Excerpt from Politics of Refugees in South Asia: Identity, Manipulation, Resistance by Navine Murshid
The “Rohingya crisis” began in 1974 when the Burmese military government took away the Rohingya’s citizenship, claiming they were economic migrants who had traveled to Myanmar during British rule. This ethnic group is thus stateless, with the Burmese government not only refusing them citizenship but engaging in ethnic cleansing. Unlike in 1971 when India found its solution to the refugee crisis (more on this in the next chapter) as a byproduct of a military intervention to “liberate Bangladesh,” Bangladesh has neither the military nor diplomatic power to force a solution on Myanmar (Murshid 2011).
According to the UNHCR, the main problem that Bangladesh faces is that the districts of Teknaf and Ukhiya, which house many of the refugees, are among the poorest in Bangladesh. A UNHCR panel report by Meghna Guhathakurta (2011) noted that “the average poverty rate in these two districts is 73% in Teknaf and 69% in Ukhiya. The literacy rate is 17% to 18% on average and the population growth rate is 3.1% with an average family size of 8” (Guhathakurta 2011, 2)
The report goes on to mention that the protracted nature of the refugee situation gives rise to the following problems:
New generations of refugees born inside Bangladesh have no access to education facilities, let alone citizenship rights.
- The Bangladeshi state has become increasingly hostile, as is evident from the institutionalization of hate politics through Anti-Rohingya Committees and the closure of income-generating activities and educational provisions outside the camps.
- The Rohingya have been criminalized.
- There are no legal means for Rohingya to generate income.

#### DATA SHOWN:
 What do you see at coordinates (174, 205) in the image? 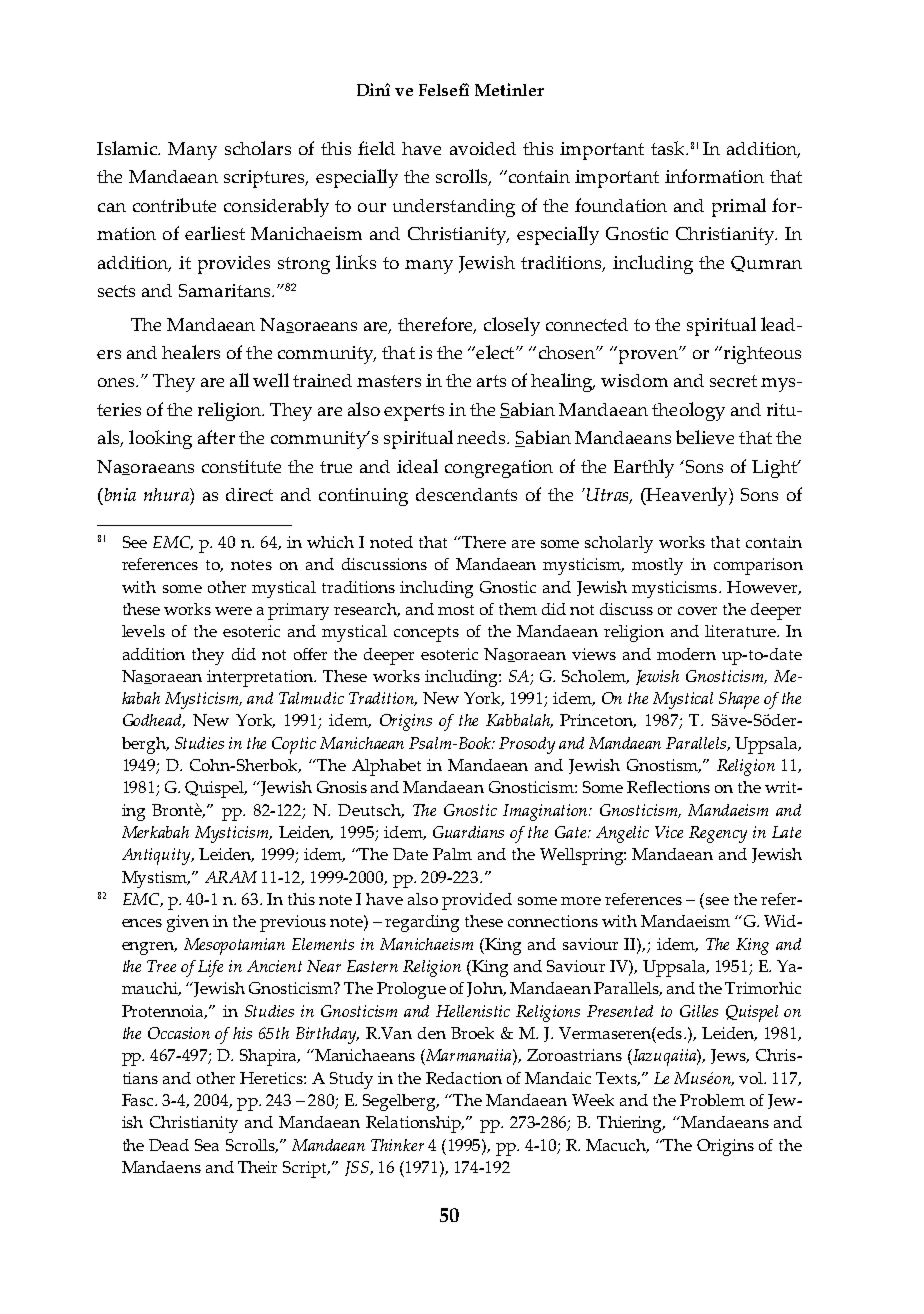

#### YOUR INSTRUCTIONS:
Copy out the passage on the Rohingya crisis between "According to the" and "(Guhathakurta 2011, 2)", inclusive. Nothing in the material is needed here.

#### THE RESPONSE:
According to the UNHCR, the main problem that Bangladesh faces is that the districts of Teknaf and Ukhiya, which house many of the refugees, are among the poorest in Bangladesh. A UNHCR panel report by Meghna Guhathakurta (2011) noted that “the average poverty rate in these two districts is 73% in Teknaf and 69% in Ukhiya. The literacy rate is 17% to 18% on average and the population growth rate is 3.1% with an average family size of 8” (Guhathakurta 2011, 2)